21 November 2007 - 17:40Preventing epidemics with the internet
This next TED talk is all about being effective in the face of a problem. Find out what is needed, and do that.
Larry Brilliant- Help stop the next pandemic
Official Description
“TEDPrize winner Larry Brilliant is an epidemiologist who presided over the last case of SmallPox on the planet. He also founded the Seva Foundation, which works to reverse cases of blindness, and co-founded several technology start-ups, including the legendary online community, The Well. He was recently named Executive Director of the Google Foundation. In this talk, he explains in fascinating detail the key behind the successful WHO campaign to eradicate Smallpox, and then unveils his TEDPrize wish: to build a global system that detects each new disease or disaster as it emerges or occurs.”

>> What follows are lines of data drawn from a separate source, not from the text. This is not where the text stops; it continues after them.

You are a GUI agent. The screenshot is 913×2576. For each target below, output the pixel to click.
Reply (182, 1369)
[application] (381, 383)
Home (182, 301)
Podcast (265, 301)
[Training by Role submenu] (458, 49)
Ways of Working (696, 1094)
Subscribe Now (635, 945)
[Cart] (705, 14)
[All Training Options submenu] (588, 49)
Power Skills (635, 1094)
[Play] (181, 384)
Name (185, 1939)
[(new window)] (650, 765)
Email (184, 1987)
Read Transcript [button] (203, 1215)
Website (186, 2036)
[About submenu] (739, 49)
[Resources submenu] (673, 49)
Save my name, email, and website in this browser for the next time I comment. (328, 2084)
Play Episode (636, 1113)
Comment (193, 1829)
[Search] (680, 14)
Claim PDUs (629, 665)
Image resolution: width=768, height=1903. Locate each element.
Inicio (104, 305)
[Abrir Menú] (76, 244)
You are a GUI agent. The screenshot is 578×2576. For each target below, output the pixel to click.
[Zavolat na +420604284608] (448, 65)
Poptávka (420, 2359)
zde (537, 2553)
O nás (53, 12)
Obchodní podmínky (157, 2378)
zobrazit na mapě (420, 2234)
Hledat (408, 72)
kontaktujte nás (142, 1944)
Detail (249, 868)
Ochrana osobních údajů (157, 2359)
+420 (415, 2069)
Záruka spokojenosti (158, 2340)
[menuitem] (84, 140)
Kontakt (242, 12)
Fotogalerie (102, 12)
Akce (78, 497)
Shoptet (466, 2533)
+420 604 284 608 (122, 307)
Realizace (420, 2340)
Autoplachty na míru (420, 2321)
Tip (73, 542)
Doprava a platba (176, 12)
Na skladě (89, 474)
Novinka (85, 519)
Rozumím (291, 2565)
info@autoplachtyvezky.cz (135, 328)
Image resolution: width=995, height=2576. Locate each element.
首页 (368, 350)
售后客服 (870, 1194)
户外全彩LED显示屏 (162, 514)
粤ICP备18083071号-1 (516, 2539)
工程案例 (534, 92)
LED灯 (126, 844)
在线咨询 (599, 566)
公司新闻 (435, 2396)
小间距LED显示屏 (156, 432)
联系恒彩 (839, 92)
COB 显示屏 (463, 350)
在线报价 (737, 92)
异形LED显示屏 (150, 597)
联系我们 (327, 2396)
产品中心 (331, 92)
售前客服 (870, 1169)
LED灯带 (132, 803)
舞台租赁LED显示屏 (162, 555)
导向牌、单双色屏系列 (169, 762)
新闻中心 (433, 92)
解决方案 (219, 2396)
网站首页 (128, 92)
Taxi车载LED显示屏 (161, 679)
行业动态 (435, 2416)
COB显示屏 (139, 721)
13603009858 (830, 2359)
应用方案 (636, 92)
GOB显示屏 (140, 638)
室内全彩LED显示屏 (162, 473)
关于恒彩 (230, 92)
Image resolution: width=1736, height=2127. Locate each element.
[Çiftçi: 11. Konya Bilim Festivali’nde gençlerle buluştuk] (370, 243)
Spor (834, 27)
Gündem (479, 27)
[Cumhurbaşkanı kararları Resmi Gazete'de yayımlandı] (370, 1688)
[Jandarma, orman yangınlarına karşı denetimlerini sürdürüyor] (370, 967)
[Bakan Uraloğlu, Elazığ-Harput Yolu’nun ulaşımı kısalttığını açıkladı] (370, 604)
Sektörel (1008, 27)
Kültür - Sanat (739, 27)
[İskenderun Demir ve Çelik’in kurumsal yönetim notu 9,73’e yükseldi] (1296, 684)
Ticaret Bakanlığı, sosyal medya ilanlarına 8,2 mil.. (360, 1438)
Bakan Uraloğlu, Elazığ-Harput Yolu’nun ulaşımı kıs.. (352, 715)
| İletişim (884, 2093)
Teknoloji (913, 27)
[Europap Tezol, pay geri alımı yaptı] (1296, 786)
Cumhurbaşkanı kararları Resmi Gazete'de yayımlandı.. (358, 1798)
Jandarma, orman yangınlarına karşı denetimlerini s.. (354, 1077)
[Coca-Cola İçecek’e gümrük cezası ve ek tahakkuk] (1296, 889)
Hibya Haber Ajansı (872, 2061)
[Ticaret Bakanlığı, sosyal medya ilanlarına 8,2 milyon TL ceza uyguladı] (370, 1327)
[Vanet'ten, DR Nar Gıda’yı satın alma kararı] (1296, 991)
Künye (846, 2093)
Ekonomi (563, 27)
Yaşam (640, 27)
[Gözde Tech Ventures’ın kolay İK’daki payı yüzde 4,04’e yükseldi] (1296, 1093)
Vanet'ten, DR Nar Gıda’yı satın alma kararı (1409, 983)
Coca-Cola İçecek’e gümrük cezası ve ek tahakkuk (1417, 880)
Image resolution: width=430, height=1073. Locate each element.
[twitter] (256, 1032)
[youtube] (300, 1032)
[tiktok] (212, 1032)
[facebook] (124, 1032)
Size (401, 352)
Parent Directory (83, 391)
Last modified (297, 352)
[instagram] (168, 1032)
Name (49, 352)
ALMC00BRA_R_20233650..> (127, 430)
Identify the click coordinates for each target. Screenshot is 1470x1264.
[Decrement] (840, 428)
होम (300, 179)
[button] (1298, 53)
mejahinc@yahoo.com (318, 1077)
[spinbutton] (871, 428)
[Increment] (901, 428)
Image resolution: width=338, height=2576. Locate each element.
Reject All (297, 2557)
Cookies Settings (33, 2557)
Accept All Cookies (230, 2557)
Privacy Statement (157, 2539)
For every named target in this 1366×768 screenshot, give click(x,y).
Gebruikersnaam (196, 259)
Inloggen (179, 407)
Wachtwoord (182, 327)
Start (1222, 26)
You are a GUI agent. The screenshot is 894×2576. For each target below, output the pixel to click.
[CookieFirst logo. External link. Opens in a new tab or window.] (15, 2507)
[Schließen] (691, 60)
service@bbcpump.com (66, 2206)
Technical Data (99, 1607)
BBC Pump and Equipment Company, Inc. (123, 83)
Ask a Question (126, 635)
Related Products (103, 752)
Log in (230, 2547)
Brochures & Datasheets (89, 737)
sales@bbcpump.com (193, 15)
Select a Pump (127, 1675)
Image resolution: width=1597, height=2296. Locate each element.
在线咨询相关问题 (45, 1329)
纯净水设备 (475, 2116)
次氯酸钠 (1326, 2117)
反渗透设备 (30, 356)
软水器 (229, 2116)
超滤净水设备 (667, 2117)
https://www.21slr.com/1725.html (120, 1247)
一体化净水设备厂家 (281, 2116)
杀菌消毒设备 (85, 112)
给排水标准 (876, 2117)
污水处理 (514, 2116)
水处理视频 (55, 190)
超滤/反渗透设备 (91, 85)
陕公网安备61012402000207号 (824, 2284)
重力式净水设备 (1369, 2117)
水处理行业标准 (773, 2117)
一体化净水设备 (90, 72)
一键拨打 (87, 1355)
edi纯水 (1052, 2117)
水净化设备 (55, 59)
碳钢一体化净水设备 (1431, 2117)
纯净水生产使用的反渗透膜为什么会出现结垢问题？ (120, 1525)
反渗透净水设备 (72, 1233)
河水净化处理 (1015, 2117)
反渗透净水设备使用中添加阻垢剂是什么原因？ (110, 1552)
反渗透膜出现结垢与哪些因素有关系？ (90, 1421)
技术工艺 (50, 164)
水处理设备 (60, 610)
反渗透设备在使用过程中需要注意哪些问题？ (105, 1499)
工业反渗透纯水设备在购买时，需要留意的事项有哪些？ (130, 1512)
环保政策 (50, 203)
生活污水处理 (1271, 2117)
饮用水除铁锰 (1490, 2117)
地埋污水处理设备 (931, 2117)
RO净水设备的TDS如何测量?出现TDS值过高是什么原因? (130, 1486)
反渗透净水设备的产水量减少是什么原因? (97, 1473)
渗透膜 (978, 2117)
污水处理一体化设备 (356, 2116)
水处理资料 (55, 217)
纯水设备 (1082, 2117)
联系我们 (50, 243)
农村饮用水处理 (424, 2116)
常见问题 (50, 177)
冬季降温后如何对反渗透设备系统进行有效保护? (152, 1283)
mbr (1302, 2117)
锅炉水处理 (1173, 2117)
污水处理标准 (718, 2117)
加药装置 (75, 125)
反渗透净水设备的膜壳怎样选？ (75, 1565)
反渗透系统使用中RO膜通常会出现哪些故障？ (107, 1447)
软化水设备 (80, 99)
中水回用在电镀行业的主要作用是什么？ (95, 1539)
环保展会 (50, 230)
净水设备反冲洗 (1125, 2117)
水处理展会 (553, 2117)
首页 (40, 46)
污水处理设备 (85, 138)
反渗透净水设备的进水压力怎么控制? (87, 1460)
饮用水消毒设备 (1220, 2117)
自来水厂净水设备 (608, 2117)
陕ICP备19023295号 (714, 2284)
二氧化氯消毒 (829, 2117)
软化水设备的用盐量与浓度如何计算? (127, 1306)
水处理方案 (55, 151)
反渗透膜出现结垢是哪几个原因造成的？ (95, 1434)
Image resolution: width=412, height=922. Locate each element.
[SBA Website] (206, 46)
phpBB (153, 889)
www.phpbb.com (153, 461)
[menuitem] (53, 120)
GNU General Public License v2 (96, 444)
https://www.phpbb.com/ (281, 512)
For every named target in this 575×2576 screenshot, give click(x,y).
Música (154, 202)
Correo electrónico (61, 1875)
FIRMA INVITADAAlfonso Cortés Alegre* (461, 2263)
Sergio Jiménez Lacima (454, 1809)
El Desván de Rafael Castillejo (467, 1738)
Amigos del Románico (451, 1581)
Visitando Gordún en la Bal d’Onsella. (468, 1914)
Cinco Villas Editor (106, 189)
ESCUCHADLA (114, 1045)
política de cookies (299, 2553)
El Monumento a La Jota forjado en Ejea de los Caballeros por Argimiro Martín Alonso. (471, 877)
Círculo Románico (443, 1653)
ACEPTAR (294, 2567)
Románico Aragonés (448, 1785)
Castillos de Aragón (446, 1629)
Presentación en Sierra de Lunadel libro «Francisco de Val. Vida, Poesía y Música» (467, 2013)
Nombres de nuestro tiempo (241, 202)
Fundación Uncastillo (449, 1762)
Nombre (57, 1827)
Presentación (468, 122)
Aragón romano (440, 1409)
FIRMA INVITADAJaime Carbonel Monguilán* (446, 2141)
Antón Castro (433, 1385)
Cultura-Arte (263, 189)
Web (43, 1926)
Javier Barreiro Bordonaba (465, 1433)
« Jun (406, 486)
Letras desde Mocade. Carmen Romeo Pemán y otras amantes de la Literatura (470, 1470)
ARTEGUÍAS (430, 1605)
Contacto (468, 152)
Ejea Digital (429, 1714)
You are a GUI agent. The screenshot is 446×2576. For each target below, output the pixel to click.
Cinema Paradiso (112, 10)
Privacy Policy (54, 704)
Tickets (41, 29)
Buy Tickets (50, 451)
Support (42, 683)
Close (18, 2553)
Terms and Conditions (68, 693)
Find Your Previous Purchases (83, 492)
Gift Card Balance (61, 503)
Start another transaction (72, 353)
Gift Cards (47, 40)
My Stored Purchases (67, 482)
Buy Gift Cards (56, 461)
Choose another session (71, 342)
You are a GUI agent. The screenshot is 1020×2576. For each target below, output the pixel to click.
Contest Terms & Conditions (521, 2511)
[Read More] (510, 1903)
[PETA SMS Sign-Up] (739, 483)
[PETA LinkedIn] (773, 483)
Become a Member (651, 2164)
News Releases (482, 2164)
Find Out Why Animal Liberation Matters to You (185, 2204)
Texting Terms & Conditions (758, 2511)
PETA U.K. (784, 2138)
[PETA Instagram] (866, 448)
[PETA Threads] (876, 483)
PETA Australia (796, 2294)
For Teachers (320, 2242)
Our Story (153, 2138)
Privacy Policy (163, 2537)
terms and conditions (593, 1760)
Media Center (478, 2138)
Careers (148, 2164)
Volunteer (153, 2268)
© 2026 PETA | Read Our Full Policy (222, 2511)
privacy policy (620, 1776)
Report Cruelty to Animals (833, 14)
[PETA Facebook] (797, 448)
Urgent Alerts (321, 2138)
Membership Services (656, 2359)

The punchline for this talk is “Early Detection, Early Response”. All of Larry Brilliant’s experience fighting diseases proved to him that the key to defeating disease is to find out early and act quickly.
This leads to Larry’s new work with Google- a tool that crawls the web and looks on blogs and within newspapers to find evidence that an epidemic is starting. The symptoms may not be understood or the pattern obvious at the ground level, but the epidemic pattern can be found by crawling the net and looking at the day to day traffic of blogs and newspapers.
Larry Brilliant’s example of a currently proven and effective system is GPHIN(official link is nigh-unreadable, a more useful description is here). GPHIN doesn’t crawl the internet but instead has some 20,000 news sources fed into the system and filtered to look for key information. The fascinating thing is that GPHIN found evidence of SARS months before the World Health Organization did.
It is projects like this that improve the world- not because Larry “decided to save the world”, but because he found a way to do good on a global scale.